How to complete this task -> Only a number is expected in reply: the count of lines below where the word "panel" occurs.

Recorded data:
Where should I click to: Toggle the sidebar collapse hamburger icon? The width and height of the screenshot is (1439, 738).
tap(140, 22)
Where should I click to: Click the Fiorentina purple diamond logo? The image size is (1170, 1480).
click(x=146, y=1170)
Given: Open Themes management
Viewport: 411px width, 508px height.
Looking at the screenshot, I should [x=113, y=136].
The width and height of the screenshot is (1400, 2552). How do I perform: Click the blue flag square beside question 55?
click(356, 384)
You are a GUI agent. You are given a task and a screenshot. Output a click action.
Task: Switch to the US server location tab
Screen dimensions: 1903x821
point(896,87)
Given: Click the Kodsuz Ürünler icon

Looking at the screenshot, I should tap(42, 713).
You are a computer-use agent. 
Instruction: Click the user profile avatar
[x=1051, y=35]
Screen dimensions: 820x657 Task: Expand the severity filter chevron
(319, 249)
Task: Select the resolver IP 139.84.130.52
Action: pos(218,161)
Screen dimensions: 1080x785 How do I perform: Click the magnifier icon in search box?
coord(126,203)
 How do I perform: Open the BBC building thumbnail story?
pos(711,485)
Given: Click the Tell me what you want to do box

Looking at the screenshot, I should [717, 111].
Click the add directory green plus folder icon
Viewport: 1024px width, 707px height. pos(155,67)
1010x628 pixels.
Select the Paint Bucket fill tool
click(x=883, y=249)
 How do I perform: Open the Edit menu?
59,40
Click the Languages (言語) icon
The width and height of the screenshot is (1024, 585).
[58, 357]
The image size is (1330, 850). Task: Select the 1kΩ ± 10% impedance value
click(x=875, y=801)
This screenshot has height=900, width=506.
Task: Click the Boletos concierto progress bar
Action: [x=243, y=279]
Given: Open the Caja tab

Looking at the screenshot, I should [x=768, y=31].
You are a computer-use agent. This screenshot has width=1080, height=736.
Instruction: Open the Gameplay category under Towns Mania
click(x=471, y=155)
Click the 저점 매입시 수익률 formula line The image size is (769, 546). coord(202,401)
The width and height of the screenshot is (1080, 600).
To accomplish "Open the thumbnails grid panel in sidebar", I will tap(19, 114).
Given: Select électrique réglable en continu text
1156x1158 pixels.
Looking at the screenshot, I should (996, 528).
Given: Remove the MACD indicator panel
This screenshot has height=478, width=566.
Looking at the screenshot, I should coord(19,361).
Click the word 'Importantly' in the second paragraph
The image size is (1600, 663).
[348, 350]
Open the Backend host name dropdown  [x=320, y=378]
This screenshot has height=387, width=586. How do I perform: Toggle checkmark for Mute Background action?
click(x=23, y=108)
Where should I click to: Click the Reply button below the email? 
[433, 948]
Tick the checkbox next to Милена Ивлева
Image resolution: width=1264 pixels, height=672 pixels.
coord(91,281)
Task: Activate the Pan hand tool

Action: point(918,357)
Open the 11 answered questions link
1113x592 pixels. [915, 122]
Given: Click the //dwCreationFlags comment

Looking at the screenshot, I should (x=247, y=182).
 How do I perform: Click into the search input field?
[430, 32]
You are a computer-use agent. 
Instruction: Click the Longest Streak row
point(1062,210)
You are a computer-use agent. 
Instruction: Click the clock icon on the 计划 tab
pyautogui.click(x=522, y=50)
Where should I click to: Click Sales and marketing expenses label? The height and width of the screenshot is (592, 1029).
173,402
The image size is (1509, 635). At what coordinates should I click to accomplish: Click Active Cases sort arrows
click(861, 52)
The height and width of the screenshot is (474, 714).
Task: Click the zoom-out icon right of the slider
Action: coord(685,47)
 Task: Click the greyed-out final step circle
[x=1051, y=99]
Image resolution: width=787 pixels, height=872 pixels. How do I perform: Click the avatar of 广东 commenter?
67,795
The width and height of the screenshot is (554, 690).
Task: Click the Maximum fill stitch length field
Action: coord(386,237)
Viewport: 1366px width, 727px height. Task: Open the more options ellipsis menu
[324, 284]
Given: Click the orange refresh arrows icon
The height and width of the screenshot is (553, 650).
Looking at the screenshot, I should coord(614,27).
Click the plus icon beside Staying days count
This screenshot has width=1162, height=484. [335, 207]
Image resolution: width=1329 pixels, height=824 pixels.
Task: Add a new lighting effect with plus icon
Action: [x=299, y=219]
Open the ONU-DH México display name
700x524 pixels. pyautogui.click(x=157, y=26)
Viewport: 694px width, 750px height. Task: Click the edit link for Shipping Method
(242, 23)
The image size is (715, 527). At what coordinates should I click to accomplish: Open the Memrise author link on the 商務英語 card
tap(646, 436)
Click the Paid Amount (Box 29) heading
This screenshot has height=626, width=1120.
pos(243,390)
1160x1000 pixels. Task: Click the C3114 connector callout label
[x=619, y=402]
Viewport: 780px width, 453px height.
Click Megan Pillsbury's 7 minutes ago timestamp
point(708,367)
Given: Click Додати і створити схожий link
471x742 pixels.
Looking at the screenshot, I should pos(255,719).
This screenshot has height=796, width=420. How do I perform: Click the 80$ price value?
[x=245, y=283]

Answer box -> 2